La settimana scandinava tra elezioni vicine e lontane
La Norvegia è a tutti gli effetti in campagna elettorale: un mese separa il paese dalle elezioni del 9 settembre e nel corso di queste settimane il governo di centrosinistra cercherà di ribaltare i sondaggi negativi per centrare un terzo storico mandato consecutivo.
Anche in Svezia sembrano cominciate le grandi manovre in vista del voto del prossimo anno, mentre in Finlandia il premier Katainen smentisce le ipotesi di dimissioni circolate nelle scorse settimane.
A Oslo e dintorni è partita la campagna elettorale. E per i laburisti, considerati i numeri, sarà una campagna tutta in salita. Il quotidiano Dagens Nyheter infatti s’è messo a fare la media dei sondaggi degli ultimi mesi: i laburisti si fermano al 28 per cento, il partito della Destra è al 31,6. Tutto perduto? No, dice il premier Jens Stoltenberg, che ha annunciato la più grande campagna elettorale della storia del paese.
Il primo ministro e i vertici del partito presenzieranno a un migliaio di eventi da qui a inizio settembre. In campo ci sono oltre 13mila volontari. I laburisti sanno che oltre la metà degli elettori in Norvegia di solito decide per chi votare proprio nelle ultime settimane: è successo quattro anni fa, succederà probabilmente anche stavolta. Per questo il concetto è sempre lo stesso e si riassume nelle parole che Stoltenberg ha ripetuto anche negli ultimissimi giorni: vincere è difficile, ma non impossibile.

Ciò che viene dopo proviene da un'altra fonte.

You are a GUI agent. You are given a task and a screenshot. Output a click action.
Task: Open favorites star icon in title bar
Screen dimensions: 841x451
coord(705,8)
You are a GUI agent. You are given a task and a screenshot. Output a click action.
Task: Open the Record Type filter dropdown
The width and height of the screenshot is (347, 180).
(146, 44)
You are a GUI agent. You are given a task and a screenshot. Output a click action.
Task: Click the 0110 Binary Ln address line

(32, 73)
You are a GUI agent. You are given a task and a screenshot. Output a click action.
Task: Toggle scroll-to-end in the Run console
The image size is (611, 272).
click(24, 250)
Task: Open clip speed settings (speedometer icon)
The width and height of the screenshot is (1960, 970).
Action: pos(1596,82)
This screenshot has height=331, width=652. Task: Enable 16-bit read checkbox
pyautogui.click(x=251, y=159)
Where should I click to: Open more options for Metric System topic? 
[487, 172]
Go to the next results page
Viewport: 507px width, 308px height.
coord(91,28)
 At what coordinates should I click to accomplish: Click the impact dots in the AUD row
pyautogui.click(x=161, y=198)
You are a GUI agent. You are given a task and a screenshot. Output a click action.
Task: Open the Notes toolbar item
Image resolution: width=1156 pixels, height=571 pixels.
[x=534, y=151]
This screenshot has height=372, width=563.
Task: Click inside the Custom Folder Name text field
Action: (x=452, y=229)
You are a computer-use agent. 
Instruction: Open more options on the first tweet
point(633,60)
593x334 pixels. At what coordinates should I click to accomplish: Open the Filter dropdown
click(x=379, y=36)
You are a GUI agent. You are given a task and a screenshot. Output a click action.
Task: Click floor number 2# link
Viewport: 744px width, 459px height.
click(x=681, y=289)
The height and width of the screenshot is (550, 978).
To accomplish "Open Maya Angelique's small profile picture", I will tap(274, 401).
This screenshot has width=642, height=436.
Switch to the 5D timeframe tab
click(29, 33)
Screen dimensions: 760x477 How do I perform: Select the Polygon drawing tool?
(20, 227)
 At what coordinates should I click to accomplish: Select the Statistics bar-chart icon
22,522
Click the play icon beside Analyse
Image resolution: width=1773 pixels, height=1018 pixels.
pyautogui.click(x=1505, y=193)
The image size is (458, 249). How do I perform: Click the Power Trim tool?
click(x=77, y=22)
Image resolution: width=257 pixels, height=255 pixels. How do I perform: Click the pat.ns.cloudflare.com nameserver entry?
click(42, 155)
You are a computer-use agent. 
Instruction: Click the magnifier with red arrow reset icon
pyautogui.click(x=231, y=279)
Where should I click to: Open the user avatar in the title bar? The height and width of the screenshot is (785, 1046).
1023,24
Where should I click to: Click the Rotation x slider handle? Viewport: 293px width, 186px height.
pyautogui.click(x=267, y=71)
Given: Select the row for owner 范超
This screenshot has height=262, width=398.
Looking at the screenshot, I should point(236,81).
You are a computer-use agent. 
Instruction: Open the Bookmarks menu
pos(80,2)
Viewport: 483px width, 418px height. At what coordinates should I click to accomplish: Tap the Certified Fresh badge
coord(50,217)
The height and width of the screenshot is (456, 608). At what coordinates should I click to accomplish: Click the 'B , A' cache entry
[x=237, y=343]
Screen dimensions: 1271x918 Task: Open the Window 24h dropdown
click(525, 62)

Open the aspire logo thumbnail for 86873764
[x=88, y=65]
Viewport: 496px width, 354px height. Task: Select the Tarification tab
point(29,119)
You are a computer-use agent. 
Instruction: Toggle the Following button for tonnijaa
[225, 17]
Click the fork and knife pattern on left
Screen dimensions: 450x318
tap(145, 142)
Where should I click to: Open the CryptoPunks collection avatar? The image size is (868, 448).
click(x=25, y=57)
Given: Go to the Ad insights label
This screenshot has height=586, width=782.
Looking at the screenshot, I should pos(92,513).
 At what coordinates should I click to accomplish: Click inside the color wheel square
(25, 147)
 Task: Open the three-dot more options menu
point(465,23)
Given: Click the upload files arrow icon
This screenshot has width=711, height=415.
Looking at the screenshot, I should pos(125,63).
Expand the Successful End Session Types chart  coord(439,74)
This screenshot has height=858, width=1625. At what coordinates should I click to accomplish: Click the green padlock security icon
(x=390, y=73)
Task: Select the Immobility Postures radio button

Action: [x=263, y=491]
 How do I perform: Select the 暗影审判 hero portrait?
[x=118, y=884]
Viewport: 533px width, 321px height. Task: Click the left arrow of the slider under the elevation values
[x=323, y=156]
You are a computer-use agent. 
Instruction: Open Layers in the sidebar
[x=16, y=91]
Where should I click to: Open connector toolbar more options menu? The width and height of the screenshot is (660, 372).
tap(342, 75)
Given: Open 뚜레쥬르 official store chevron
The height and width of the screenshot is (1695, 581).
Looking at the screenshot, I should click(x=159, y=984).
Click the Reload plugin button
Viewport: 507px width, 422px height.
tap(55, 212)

Facile pensare che la carta più forte che i laburisti metteranno sul tavolo sarà quella dell’economia. La Norvegia infatti sta bene nonostante piccoli scricchiolii dovuti alla crisi economica generale. La disoccupazione ad esempio a giugno è scesa al 3,4 per cento secondo il Centro Statistico Norvegese. I calcoli dell’ufficio del Lavoro relativi a luglio sono ancora più positivi: 2,8 per cento. Numeri diversi, mesi diversi e anche agenzie diverse ma la sostanza è la stessa: i senza lavoro in Norvegia restano pochi.
Dall’altra parte, nel blocco conservatore, si entra nel curvone finale con un mix di ottimismo e prudenza. Erna Solberg, leader del partito della Destra e probabile prossimo primo ministro, si mostra sicura e pacata: non c’è foto sui quotidiani norvegesi in cui non appaia serena e sorridente.
Solberg è tornata a promettere grandi investimenti nella scuola, ma il vero tema di questi giorni è un altro: la gestione del Fondo petrolifero. A fine luglio, il Partito del Progresso aveva annunciato la volontà di suddividerlo in tre o quattro fondi con settori di investimento precisi: un modo per ottenere più introiti e avere più risorse da far confluire nelle casse statali – il vero cuore del dibattito.
Ora anche Erna Solberg apre all’ipotesi di spacchettare il fondo. “Gli investimenti potrebbero essere troppo grandi per essere gestiti da un solo fondo” ha detto, “ si potrebbe dividerlo in più parti. Stiamo valutando se questa sia una buona idea”.
Grandi manovre si vedono anche in Svezia, nonostante le elezioni siano in programma solo l’anno prossimo. Il partito dei Moderati del premier Reinfeldt è infatti partito alla caccia dei voti nelle campagne del paese, tradizionale bacino elettorale del Partito di Centro. Non è cosa da poco: questa forza politica è da mesi nell’occhio del ciclone a causa dei pessimi sondaggi ed è bene ricordare che stiamo parlando di due soggetti politici che da sette anni governano insieme la Svezia.
Se è vero che gli sconfinamenti in terreno alleato non sono insoliti nel panorama politico svedese (lo stesso Partito di Centro negli ultimi mesi ha parlato spesso di scuola, argomento caro al Partito Liberale) è ancor più vero che stavolta la questione è particolarmente delicata. Per dirla con le parole del politologo Jonas Hinnfors, il rischio per il partito di Centro è quello di finire cannibalizzato.
“Abbiamo solo pensato a come sviluppare le nostre politiche” rispondono i Moderati, commentando le proposte per le aree rurali del paese. Resta però difficile non pensare ai possibili effetti collaterali: se dovesse andare in porto, l’operazione politica dei Moderati potrebbe tradursi nel colpo di grazia per il traballante Partito di Centro.
“Un grande partito di governo ha tutto il diritto di parlare di tanti argomenti” commenta sull’Expressen la politologa Marie Demker, “ma deve farlo con cautela. Il Partito di Centro sta disperatamente tentando di mantenere viva la propria identità rurale ed è importante che riesca ad entrare in Parlamento alle prossime elezioni”.